Provided data Block Start

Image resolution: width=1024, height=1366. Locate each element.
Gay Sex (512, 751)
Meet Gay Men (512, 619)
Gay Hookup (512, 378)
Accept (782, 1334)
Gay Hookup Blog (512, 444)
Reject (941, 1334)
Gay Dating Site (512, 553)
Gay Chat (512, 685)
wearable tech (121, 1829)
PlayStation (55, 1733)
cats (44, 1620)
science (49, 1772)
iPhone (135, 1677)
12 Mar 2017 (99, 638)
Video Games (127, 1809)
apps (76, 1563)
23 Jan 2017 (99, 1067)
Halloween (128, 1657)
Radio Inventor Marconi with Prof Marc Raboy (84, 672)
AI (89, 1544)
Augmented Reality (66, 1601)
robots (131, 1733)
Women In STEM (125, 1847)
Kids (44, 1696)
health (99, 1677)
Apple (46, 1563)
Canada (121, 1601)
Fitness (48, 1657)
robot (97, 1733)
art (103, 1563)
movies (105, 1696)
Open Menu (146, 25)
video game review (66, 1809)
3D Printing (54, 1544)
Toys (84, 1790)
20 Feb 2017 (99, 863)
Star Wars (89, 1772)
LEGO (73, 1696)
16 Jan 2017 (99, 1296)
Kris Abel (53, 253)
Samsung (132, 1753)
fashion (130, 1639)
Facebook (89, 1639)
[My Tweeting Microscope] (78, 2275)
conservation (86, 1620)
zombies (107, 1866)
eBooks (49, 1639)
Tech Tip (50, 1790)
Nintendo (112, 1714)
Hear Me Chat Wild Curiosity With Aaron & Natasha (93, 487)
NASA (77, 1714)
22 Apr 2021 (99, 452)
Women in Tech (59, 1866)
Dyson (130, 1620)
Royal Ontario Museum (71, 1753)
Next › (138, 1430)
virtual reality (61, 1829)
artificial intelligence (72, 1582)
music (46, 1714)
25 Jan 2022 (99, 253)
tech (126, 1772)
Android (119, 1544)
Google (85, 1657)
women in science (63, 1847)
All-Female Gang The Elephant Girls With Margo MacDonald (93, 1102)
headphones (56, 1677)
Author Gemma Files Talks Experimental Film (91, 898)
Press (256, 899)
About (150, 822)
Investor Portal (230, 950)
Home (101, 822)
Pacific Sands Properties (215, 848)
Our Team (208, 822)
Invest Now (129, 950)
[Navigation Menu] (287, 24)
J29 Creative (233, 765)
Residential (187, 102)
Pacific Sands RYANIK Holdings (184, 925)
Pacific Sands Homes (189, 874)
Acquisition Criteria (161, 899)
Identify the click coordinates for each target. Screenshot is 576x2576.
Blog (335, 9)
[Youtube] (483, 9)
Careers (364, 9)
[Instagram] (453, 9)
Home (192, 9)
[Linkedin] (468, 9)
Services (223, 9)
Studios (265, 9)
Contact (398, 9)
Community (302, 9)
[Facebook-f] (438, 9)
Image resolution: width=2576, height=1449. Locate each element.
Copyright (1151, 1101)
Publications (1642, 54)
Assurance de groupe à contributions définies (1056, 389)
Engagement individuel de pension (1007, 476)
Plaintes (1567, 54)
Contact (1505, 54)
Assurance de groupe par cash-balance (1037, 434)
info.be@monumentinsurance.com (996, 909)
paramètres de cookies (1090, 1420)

Provided data Block End

Look above for the line with "virtual reality (61, 1829)", then copy it and each later line exactly, stopping at the last line of the records.

virtual reality (61, 1829)
artificial intelligence (72, 1582)
music (46, 1714)
25 Jan 2022 (99, 253)
tech (126, 1772)
Android (119, 1544)
Google (85, 1657)
women in science (63, 1847)
All-Female Gang The Elephant Girls With Margo MacDonald (93, 1102)
headphones (56, 1677)
Author Gemma Files Talks Experimental Film (91, 898)
Press (256, 899)
About (150, 822)
Investor Portal (230, 950)
Home (101, 822)
Pacific Sands Properties (215, 848)
Our Team (208, 822)
Invest Now (129, 950)
[Navigation Menu] (287, 24)
J29 Creative (233, 765)
Residential (187, 102)
Pacific Sands RYANIK Holdings (184, 925)
Pacific Sands Homes (189, 874)
Acquisition Criteria (161, 899)
Identify the click coordinates for each target. Screenshot is 576x2576.
Blog (335, 9)
[Youtube] (483, 9)
Careers (364, 9)
[Instagram] (453, 9)
Home (192, 9)
[Linkedin] (468, 9)
Services (223, 9)
Studios (265, 9)
Contact (398, 9)
Community (302, 9)
[Facebook-f] (438, 9)
Image resolution: width=2576, height=1449. Locate each element.
Copyright (1151, 1101)
Publications (1642, 54)
Assurance de groupe à contributions définies (1056, 389)
Engagement individuel de pension (1007, 476)
Plaintes (1567, 54)
Contact (1505, 54)
Assurance de groupe par cash-balance (1037, 434)
info.be@monumentinsurance.com (996, 909)
paramètres de cookies (1090, 1420)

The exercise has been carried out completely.